Mi segundo cliente, igual. Mi tercero, igual. Todo improvisado. Todo en mi cabeza. Todo dependía de que yo estuviera operativo, con energía, y con el cerebro funcionando ese día.
Y un día mi cerebro no funcionó.
No fue nada dramático. No fue un burnout. Fue un martes en el que me desperté y no podía concentrarme. Un martes TDAH normal y corriente. De los que tu cerebro decide que hoy no hay conexión a internet y tú ahí, mirando la pantalla, sin poder hacer nada.
El problema es que tenía 3 entregas pendientes. Y todo el proceso estaba en mi cabeza. Nadie más sabía qué había que hacer. Nadie podía cubrirme. Nadie tenía acceso a nada.

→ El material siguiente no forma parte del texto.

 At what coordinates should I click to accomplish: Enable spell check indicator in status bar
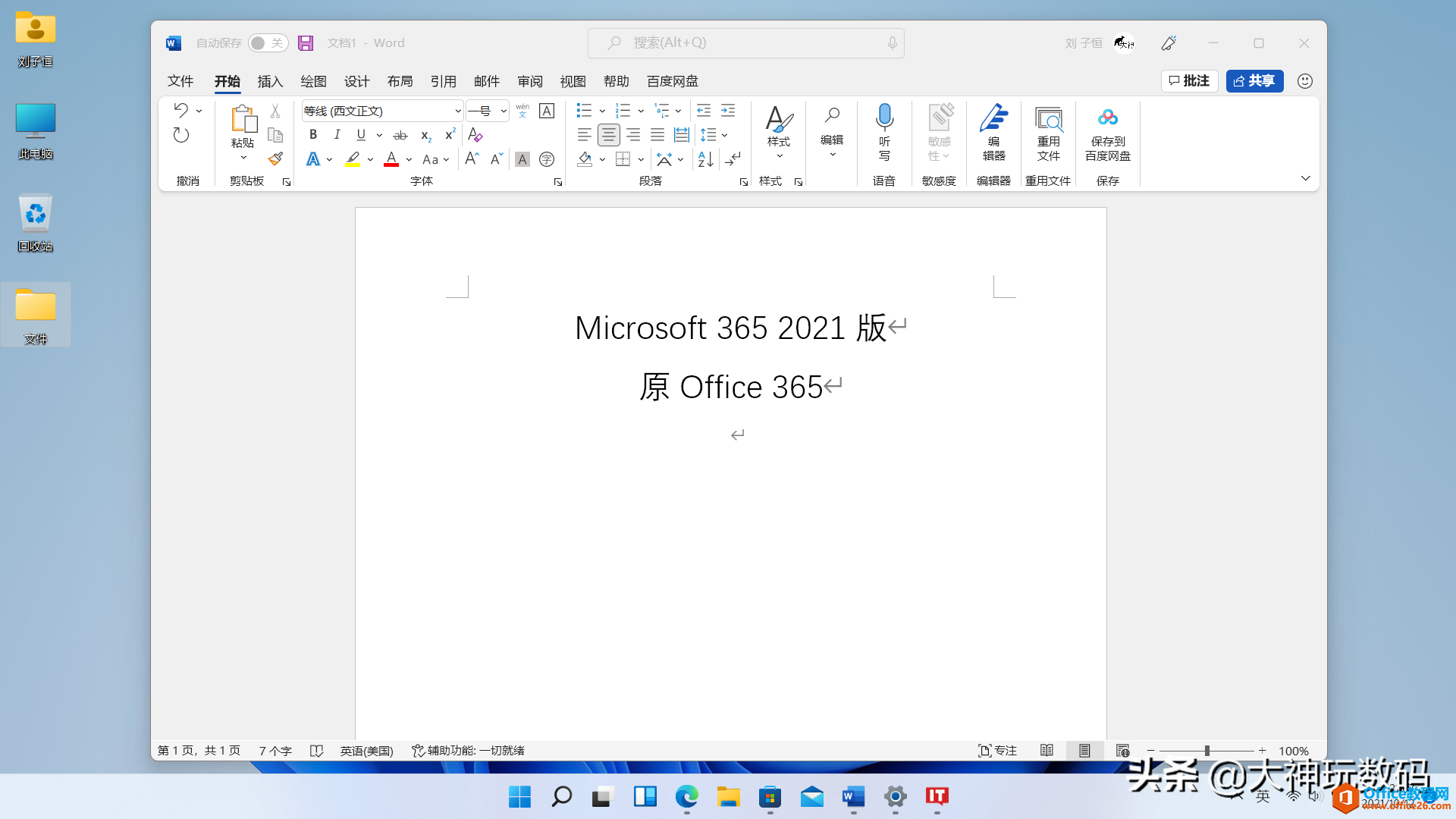(318, 751)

Ese martes me costó un cliente. Y un dolor de estómago que duró una semana.
¿Por qué documentar es kryptonita para el cerebro TDAH?
Porque documentar es la tarea más aburrida del universo. No tiene pico de dopamina. No tiene recompensa inmediata. No hay ningún momento en el que escribas un proceso y pienses "la hostia, qué subidón".

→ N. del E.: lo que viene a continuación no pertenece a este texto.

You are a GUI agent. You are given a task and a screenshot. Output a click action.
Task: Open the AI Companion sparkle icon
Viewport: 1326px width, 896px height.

Abrir un documento y escribir "Paso 1: enviar el brief al cliente. Paso 2: esperar confirmación. Paso 3: empezar el trabajo." Eso le da a tu cerebro TDAH la misma emoción que ver pintura secarse.
Así que no lo haces. Y funciona. Funciona hasta que no funciona. Hasta ese martes en el que tu cerebro dice "hoy no" y todo tu negocio se para porque las instrucciones solo existen dentro de una cabeza que hoy no enciende.
Lo que documenté primero me salvó el negocio
No documenté todo. No podía. Mi cerebro no aguanta documentar 47 procesos de golpe. Documenté uno. El más importante. El que más dinero me costaba si salía mal.
Era el proceso de onboarding de un alumno nuevo. Desde que paga hasta que tiene acceso al curso, recibe el email de bienvenida, entra al grupo, y tiene su primera sesión.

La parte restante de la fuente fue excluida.